Enhanced dissipation and blow-up suppression for the three dimensional Keller-Segel equation with a non-shear incompressible flow

TL;DR

This paper demonstrates that a specific three-dimensional non-shear incompressible flow can enhance dissipation and prevent finite-time blow-up in the Keller-Segel equation, enabling global solutions with large initial data.

Contribution

It introduces a new flow type and proves its ability to suppress blow-up in 3D Keller-Segel equations, extending understanding of flow-induced dissipation effects.

Findings

Enhanced dissipation achieved via resolvent estimates.

Flow suppresses blow-up, ensuring global solutions.

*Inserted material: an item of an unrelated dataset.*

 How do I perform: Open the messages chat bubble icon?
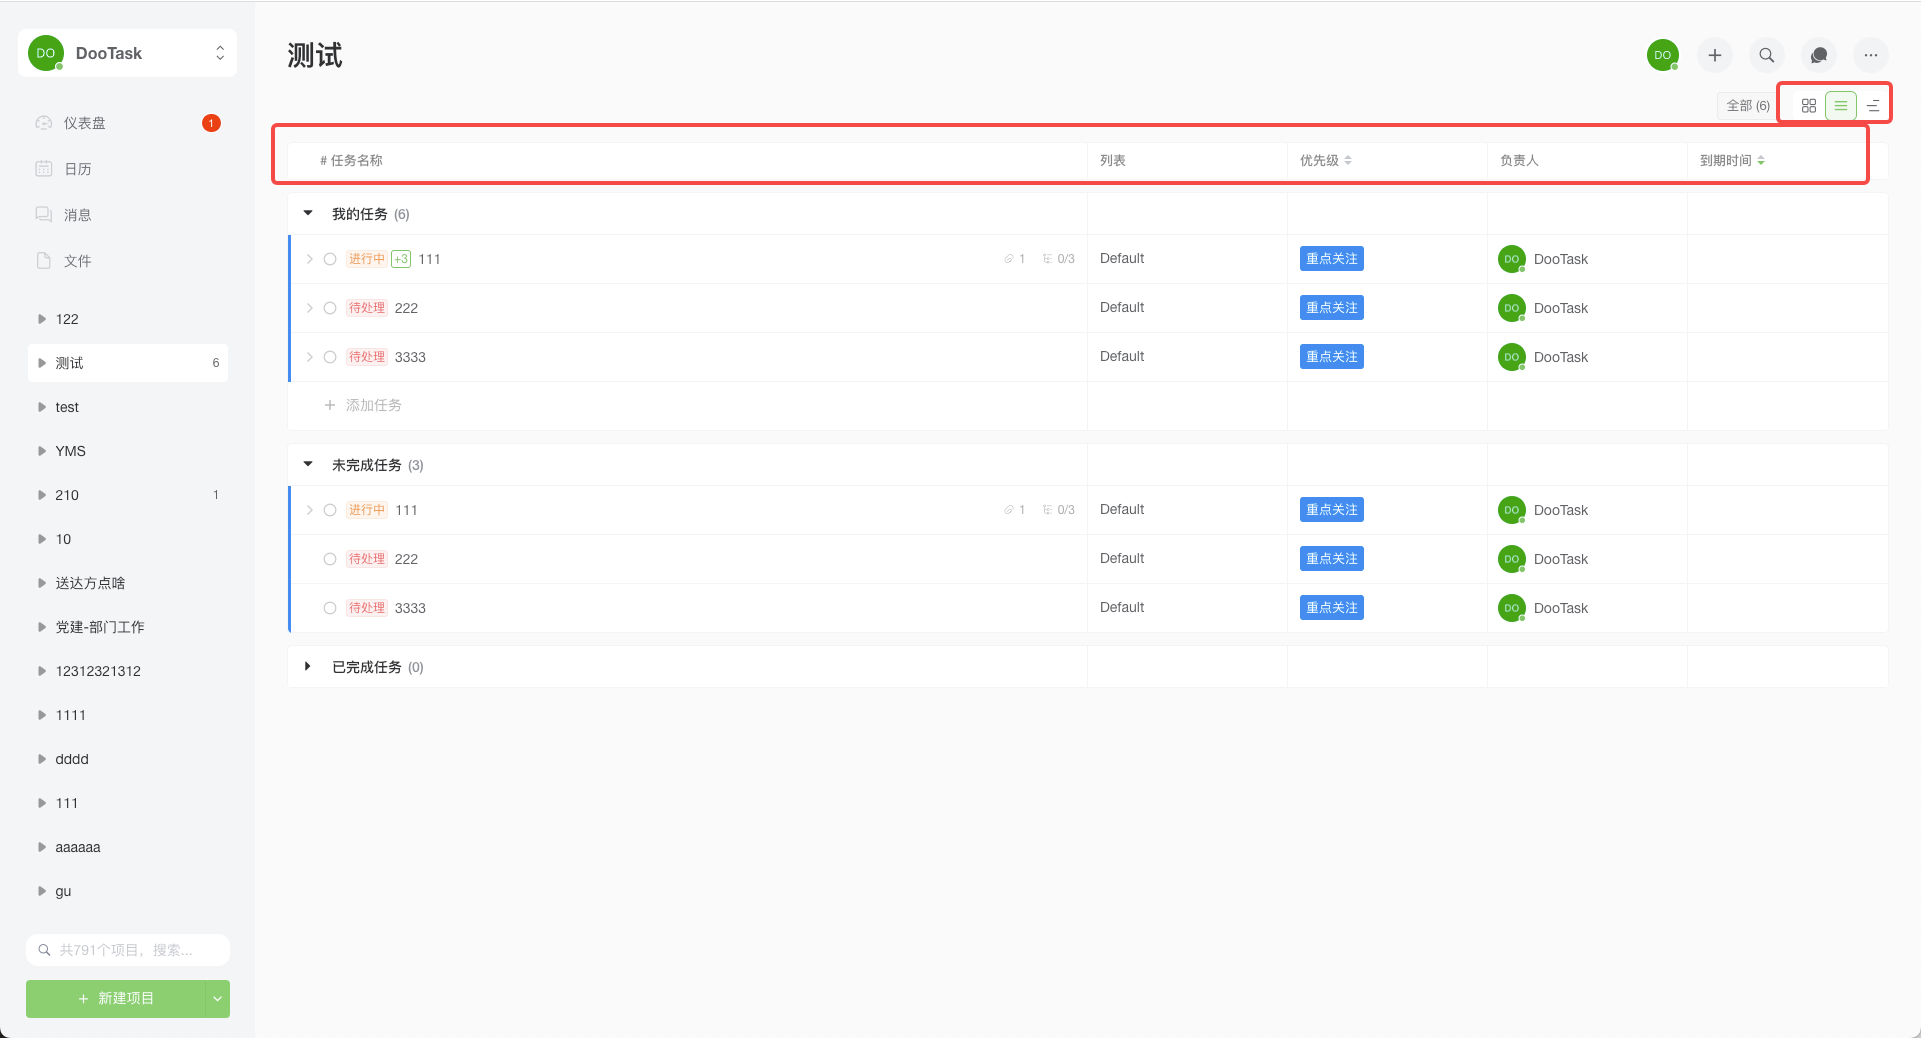pos(1818,55)
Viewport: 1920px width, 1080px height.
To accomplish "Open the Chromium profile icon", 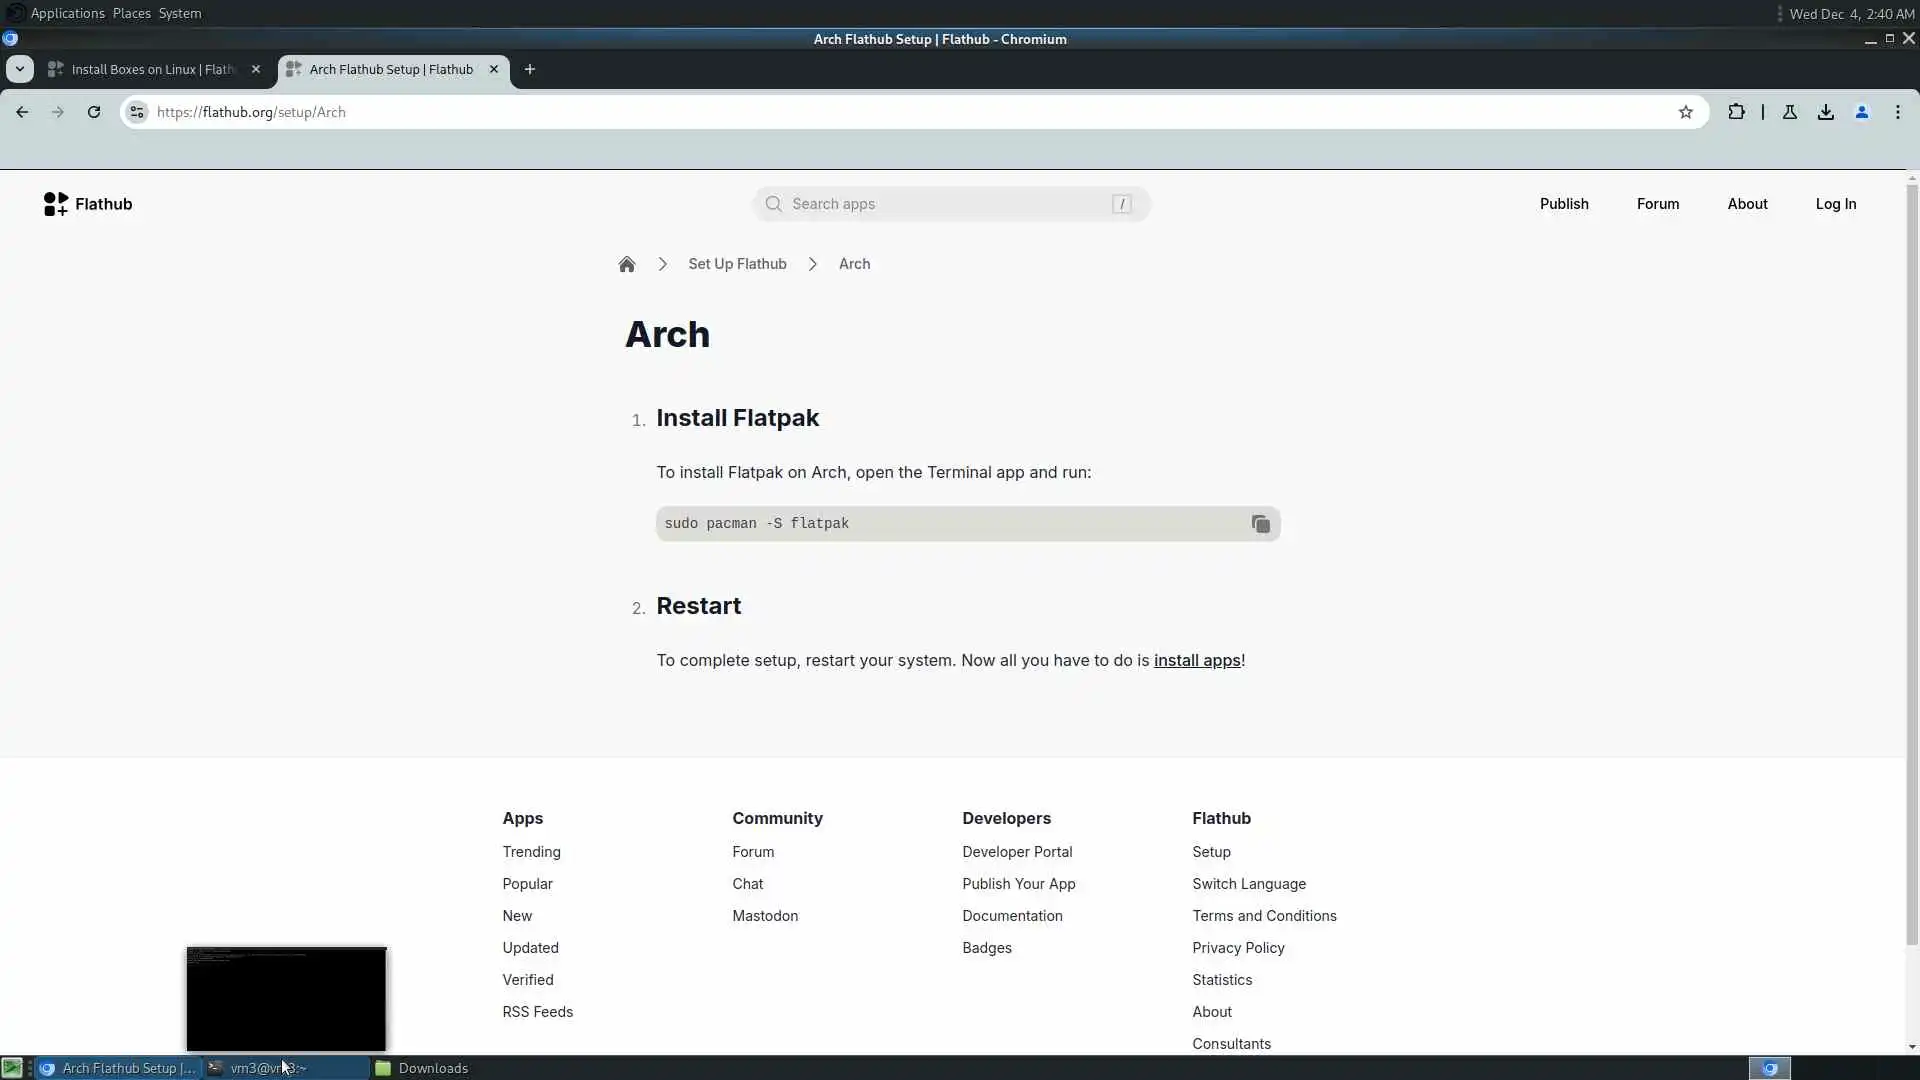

Large initial data solutions are globally well-posed.

Abstract

In this paper, we consider the Cauchy problem for the three dimensional parabolic-elliptic Keller-Segel equation with a large non-shear incompressible flow. Without advection, there exist solution with arbitrarily mass which blow up in finite time. Firstly, we introduce a three dimensional non-shear incompressible flow and study the enhanced dissipation of such flows by resolvent estimate method. Next, we show that the enhanced dissipation of such flow can suppress blow-up of solution to three dimensional parabolic-elliptic Keller-Segel equation and establish global classical solution with large initial data.